Agios Georgios Alamanos Convent
Located 20km east of Lemesos (Limassol) on the road to Nicosia (Lefkosia), Agios Georgios Alamanos was originally founded as a monastery in the 12th century, and now functions as a convent. Aside from performing their religious duties, the nuns pass their time with icon painting, the cultivation of flowers and herbs, and the production of honey.
Agios Neophytos Monastery
Located about 9km north of Pafos (Paphos), the monastery of Agios Neophytos was founded by the Cypriot recluse and writer Neophytos in the second half of the 12th century, in what used to be a secluded location at the head of the picturesque valley.
The hermit carved a cave out of the mountains called the ‘Enkleistra’, which is covered with some of the finest examples of Byzantine frescoes that date back from the 12th to the 15th centuries. The monastery has a noteworthy ecclesiastical museum and its later church also contains some of the finest Post-Byzantine icons dating to the 16th century.
Monastery of Agios Ioannis (St John) Lampadistis, Kalopanagiotis
In the central part of Cyprus, in the mountains of the Troodos range, some of the most important monuments of the history of Byzantine painting have survived. They consist of painted churches which have preserved to this day brilliant examples of various trends of the Byzantine and post-Byzantine monumental art, from the 11th to the 19th century. Ten of these churches have been so far granted World Cultural Heritage status by UNESCO.
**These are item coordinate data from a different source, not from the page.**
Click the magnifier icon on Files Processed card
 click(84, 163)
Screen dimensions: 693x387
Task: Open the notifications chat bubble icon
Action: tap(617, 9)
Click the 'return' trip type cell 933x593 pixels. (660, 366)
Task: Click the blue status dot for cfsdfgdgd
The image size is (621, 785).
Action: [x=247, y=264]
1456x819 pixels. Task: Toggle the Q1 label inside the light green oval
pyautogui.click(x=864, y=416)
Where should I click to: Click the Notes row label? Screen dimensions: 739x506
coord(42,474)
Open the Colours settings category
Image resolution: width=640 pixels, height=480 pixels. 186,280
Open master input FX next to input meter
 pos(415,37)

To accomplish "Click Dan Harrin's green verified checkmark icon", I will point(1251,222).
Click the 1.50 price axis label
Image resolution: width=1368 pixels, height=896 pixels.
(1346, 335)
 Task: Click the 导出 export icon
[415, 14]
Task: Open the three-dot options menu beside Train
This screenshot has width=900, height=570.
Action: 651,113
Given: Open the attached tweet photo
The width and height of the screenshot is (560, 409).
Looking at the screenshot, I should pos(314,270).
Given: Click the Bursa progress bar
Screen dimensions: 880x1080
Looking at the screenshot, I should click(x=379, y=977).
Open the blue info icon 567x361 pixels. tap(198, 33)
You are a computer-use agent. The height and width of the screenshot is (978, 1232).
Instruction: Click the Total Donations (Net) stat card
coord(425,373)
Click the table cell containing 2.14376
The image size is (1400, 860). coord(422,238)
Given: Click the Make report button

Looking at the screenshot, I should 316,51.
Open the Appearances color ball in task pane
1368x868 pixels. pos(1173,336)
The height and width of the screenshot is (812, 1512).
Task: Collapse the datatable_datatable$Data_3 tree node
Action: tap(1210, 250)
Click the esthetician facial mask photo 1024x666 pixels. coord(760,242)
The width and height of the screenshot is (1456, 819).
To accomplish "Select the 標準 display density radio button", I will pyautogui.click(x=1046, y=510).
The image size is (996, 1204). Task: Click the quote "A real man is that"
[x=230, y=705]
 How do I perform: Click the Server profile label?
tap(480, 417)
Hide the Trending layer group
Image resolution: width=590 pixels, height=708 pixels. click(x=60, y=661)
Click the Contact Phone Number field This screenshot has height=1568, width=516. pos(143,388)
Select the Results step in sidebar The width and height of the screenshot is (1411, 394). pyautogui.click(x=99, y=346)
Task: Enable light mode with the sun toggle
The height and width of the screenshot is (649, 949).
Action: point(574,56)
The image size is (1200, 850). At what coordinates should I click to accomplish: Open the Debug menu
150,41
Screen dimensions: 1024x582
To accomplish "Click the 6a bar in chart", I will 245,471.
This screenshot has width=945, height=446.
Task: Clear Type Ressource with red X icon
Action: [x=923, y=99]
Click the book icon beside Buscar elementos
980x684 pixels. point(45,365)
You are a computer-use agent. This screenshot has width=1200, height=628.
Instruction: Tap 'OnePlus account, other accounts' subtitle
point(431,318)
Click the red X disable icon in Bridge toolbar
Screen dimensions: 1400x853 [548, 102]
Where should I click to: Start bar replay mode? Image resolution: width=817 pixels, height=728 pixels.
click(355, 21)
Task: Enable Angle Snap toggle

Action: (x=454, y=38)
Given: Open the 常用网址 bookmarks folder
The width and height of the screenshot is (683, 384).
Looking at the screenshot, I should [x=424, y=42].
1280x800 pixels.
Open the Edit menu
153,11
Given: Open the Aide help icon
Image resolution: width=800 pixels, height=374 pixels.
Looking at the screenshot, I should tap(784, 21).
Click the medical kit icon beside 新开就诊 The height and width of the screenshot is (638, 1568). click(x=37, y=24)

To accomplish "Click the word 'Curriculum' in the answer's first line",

The monastery of Agios Ioannis Lampadistis is situated in a central area of the Troodos mountain range, in the valley of Marathasa. It is built on the east bank of the river Setrachos, opposite of the village of Kalopanagiotis. In 1985 it was inscribed on the UNESCO World Heritage List which includes nine other painted Byzantine churches of the Troodos range.
Perched on a rocky peak, 750 metres above sea level, legend tells that Stavrovouni Monastery was founded in the 4th century by St. Helena, mother of Emperor Constantine the Great, who left a relic of the Holy Cross at the monastery.
The monks have strict rules akin to those at Mount Athos in Greece. Women are not permitted to enter the monastery, nor is the use of camera or video permitted. Men visiting must be appropriately dressed.
In contrast, the monastery of Agia Varvara on the foothills of Stavrovouni is accessible to all visitors, and the monks here are known for their iconography skills.
An impressive annual ceremony and festival is held at Stavrovouni Monastery on September 14 to mark the day of the Raising of the Holy Cross.
The Monastery of Saint Herakleidios
The Monastery of Saint Herakleidios is build in the southeast of the village of Politiko, in the province of Nicosia, at a location near the ancient city of Tamassos. The Monastery is dedicated to Saint Herakleidios, a pupil of the Apostles Paul, Barnabas and Mark, who was ordained by them as the first Bishop of Tamasos.
Agios Minas Convent
This 15th century convent near the village of Lefkara consists of a church, cloisters and other monastic buildings. Besides performing their religious rites, the nuns also paint icons.
The convent probably began as a Dominican establishment. The church is the common mix of Byzantine and Gothic styles, with a pointed vault with traverse ribs and side porticos.
On the north and south walls are two large paintings of Agios Georgios and Agios Minas dated 1757. Eighteenth century monastic buildings surround the church, with cloisters to the west.